▶ EXCERPT TO READ:
In sum: A well-conceived and executed filler, better-designed than most homebrew fillers; not up to the standard set by the famous Melvico filler, but with its good performance & half the cost, it's a winner!

 

The Wensel Counterpressure Filler is a device used to fill bottles of carbonated beer (or other beverages) from a keg, without losing its carbonation.  It is sold by Mr. Wensel (the manufacturer) through his book publishing web site in Florida (www.backyardpublisher.com) and it sells for $250 plus shipping.

First, the "what, why and how" of counterpressure filling.

WHAT: Counterpressure filling means simply, filling a bottle that is pressurized with carbon dioxide (CO2), with carbonated beer.  It is the alternative to priming beer with sugar and carbonating naturally.

WHY: The purpose of counterpressure filling is to get carbonated beer into bottles from a keg, without a) oxidizing the beer, or b) losing the beer's carbonation.  Filling under carbon dioxide pressure eliminates the chance of the beer mixing with oxygen (because the bottle is purged of air) and getting an oxidized "homebrew" off-flavor that can occur when we bottle with a typical spring-loaded bottling cane.  You know, when the bottle first starts filling, it sprays the beer into the bottle and mixes it with oxygen...i.e. oxidizing it.  And in a counterpressure system, the CO2 that's dissolved in the beer stays in the beer rather than coming out of solution as foam, because the bottle remains pressurized with CO2 during the whole filling process.

But if we already keg our beers, then why would we want to bottle it?  Well, we might want to send beers to competitions which require bottled beers.  We might want to empty a keg to make room for a fresh beer.  Or, we might want to take some bottles to a party.  Lastly, counterpressure filled bottles don't have any yeast sediment in them which comes from priming and natural carbonation.

HOW: Counterpressure fillers work through a series of valves by sealing the bottle, purging air from the bottle with CO2 pressure, and opening a valve to allow the already-carbonated beer to flow from a keg that is also driven by CO2 pressure.  Because the beer keg and the bottle are initially under the same amount of CO2 pressure, this "equilibrium" or equalized pressures in both bottle and keg will prevent beer from flowing into the bottle, unless we first bleed off some of the pressure from the bottle by way of a valve.  As we bleed pressure from the bottle, the higher pressure still on the keg will then push beer into the bottle.  Thus, by controlling the rate of pressure bleeding from the bottles, we control the rate of beer going into the bottle.

Is it a lot of work and bother?  Depends on your filler and kegging setup, how much beer you need to bottle during a given session, and your definition of "bother".  Yes, if all you're doing is filling 3-4 bottles to send off to a competition, it's kind of a pain to set it up, sanitize it, and clean it afterwards.  But if you are bottling an entire batch of MSPA, or emptying the last gallon from a keg to make way for a new beer, it is definitely worth whatever time and effort are involved.  Many people also think that for every day, routine homebrew bottling use, it's the way to go rather than priming and carbonating naturally, because YOU control the carbonation level in your beer, and you have no sediment.  Once it's set up, the filling & capping operation only takes a minute or less per bottle.

▶ TO DO:
1. According to the filler review, why does beer not flow into the bottle at first, and what makes it start flowing? Answer in one to three sentences.
2. Echo the part of the filler review starting at "WHY: The purpose" and ending at "whole filling process.".
Rely only on the filler review for what comes next.

▶ Entries for pointing within documents and screenshots:
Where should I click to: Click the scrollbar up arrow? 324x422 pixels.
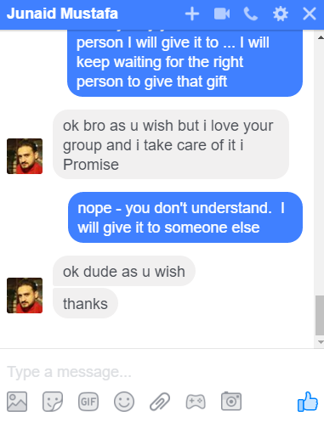321,37
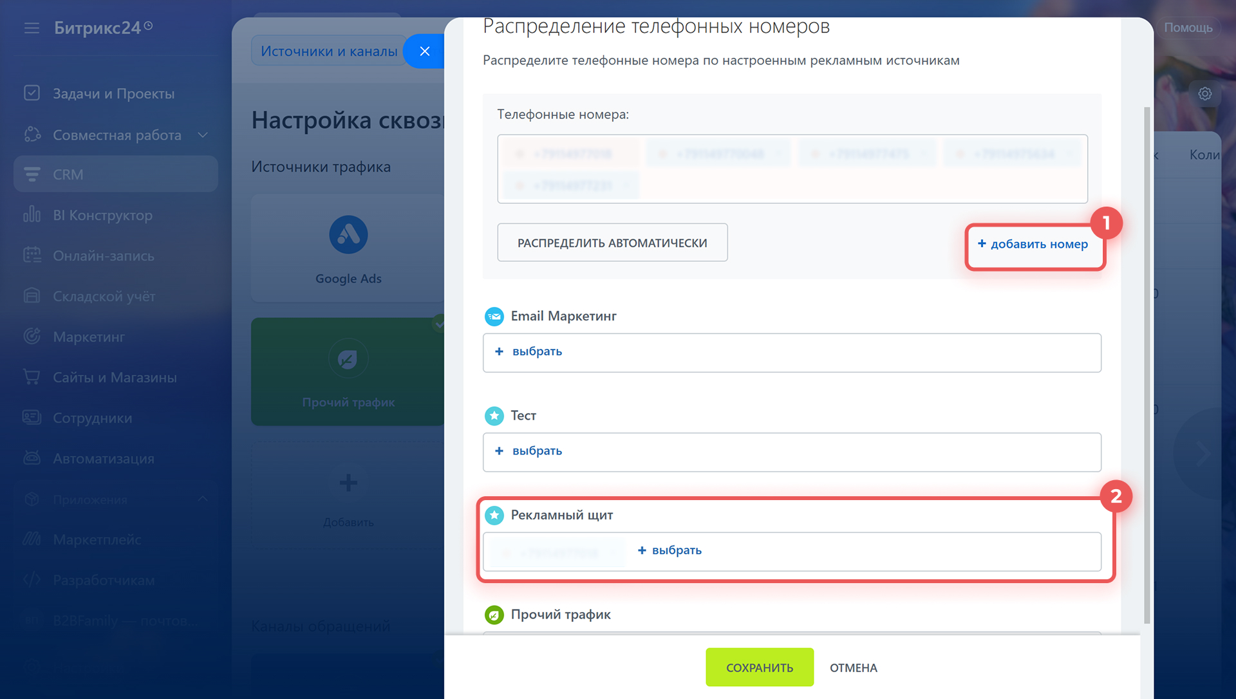Click the Рекламный щит star icon
The height and width of the screenshot is (699, 1236).
pos(494,515)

▶ PROBLEM SOLUTIONS:
1. The keg and the bottle start under the same CO2 pressure, and that balance keeps beer from flowing. Bleeding some pressure from the bottle through a valve leaves higher pressure on the keg, which pushes beer into the bottle, so the bleeding rate controls the filling rate.

2.
WHY: The purpose of counterpressure filling is to get carbonated beer into bottles from a keg, without a) oxidizing the beer, or b) losing the beer's carbonation.  Filling under carbon dioxide pressure eliminates the chance of the beer mixing with oxygen (because the bottle is purged of air) and getting an oxidized "homebrew" off-flavor that can occur when we bottle with a typical spring-loaded bottling cane.  You know, when the bottle first starts filling, it sprays the beer into the bottle and mixes it with oxygen...i.e. oxidizing it.  And in a counterpressure system, the CO2 that's dissolved in the beer stays in the beer rather than coming out of solution as foam, because the bottle remains pressurized with CO2 during the whole filling process.